EXERCISE REQUIREMENTS => Print, without any alteration, the lines below from the line containing "Click the 中华人民共和国自然资源部 site title" up to and including the line containing "(x=740, y=13)".

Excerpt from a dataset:
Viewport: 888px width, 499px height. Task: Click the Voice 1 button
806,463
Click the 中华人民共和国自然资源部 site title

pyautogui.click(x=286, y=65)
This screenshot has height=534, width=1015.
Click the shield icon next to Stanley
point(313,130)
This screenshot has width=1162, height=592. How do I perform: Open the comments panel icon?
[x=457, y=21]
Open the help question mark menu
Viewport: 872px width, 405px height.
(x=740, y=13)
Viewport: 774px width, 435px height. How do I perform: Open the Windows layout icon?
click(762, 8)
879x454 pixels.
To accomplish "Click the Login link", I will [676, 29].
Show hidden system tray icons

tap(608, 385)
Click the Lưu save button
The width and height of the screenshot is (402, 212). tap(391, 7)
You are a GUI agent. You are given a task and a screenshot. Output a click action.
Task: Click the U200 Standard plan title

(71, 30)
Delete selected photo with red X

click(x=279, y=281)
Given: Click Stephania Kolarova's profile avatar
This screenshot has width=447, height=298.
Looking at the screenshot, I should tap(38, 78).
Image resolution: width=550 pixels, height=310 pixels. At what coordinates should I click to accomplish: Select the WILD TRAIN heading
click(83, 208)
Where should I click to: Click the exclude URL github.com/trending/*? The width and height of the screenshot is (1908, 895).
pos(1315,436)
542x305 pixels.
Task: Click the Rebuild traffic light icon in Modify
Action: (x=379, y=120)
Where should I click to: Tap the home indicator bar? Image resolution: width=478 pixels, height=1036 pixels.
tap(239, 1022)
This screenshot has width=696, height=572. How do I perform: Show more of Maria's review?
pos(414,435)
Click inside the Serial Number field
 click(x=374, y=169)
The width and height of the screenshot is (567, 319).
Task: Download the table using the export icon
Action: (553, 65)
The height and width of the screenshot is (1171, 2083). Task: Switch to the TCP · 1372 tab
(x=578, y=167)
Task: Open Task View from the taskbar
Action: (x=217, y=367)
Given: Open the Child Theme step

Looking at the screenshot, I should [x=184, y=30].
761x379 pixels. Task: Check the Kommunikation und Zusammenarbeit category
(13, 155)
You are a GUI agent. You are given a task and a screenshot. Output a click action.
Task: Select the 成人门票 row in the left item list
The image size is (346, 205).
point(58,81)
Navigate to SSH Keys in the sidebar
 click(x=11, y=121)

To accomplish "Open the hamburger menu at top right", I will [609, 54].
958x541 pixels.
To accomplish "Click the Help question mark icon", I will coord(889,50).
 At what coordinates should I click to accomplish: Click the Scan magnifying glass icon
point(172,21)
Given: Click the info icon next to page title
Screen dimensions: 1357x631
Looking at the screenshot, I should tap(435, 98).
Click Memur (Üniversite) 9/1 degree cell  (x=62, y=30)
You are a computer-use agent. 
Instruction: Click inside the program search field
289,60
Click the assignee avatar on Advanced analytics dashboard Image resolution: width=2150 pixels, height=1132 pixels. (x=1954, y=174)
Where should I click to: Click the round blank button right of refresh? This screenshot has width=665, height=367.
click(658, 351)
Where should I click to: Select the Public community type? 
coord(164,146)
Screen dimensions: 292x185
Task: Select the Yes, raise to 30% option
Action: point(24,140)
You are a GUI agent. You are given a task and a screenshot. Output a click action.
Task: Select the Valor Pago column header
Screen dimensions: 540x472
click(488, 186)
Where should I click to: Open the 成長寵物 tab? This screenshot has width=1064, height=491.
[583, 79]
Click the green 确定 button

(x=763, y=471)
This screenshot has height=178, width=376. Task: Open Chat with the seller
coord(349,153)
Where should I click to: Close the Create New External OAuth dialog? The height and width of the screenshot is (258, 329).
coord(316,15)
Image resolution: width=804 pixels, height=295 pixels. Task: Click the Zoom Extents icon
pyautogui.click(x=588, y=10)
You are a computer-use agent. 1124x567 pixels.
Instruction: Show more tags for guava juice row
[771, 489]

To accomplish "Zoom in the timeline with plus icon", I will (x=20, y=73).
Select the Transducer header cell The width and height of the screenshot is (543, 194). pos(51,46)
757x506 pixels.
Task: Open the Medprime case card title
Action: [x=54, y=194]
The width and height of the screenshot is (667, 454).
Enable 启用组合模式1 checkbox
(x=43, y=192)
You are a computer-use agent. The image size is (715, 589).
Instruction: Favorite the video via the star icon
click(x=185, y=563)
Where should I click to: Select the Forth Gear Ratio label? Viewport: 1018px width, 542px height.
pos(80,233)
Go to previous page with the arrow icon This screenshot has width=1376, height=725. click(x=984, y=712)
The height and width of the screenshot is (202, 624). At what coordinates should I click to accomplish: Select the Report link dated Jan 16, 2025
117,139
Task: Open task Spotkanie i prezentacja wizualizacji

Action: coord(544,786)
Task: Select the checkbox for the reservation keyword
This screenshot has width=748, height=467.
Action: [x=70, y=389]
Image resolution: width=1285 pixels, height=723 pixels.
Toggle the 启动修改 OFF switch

SOLUTION FOR THIS PROBLEM =>
Click the 中华人民共和国自然资源部 site title

pyautogui.click(x=286, y=65)
This screenshot has height=534, width=1015.
Click the shield icon next to Stanley
point(313,130)
This screenshot has width=1162, height=592. How do I perform: Open the comments panel icon?
[x=457, y=21]
Open the help question mark menu
Viewport: 872px width, 405px height.
(x=740, y=13)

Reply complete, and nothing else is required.